Selon les autorités judiciaires, le «100» a été immédiatement appelé mais il semble que l'ambulance ne soit pas arrivée suffisamment rapidement au goût de De Bilde qui manifesta son énervement en shootant dans la carrosserie du véhicule de secours.

Arrivé à l'AZ VUB, De Bilde, qui avait suivi l'ambulance avec sa voiture, a tenté d'entrer dans la salle d'opération où avait été conduit son père. Un infirmier s'est interposé.
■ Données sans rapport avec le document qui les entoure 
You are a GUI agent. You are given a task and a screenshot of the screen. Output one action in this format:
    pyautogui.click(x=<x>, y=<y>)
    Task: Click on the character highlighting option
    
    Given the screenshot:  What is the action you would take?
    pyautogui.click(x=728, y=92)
Il a été frappé d'un coup de poing au visage et d'un second asséné au ventre. Lorsqu'un ambulancier a, à son tour, voulu intervenir, il a reçu un coup de tête...

CHRISTIAN DU BRULLE

De Bilde : «Inexcusable

mais compréhensible...»

Je regrette mon geste mais, dans le fond, si mon attitude est inexcusable, n'est-elle pas compréhensible ? Il faut que les gens se mettent dans ma peau pour savoir comment, eux, ils auraient réagi hier soir. Mon père était entre la vie et la mort. Il représente tout pour moi...

Il était 16 h 30 lorsque Gilles De Bilde affronta sous le crépitement des flashes les représentants de la presse. Effondrée, les yeux rivés sur la table qu'entouraient l'avocat Daniel Spreutels et Michel Verschueren, la star d'hier mise, déjà, au banc des accusés aujourd'hui, tentait de commenter son geste insensé commis jeudi soir.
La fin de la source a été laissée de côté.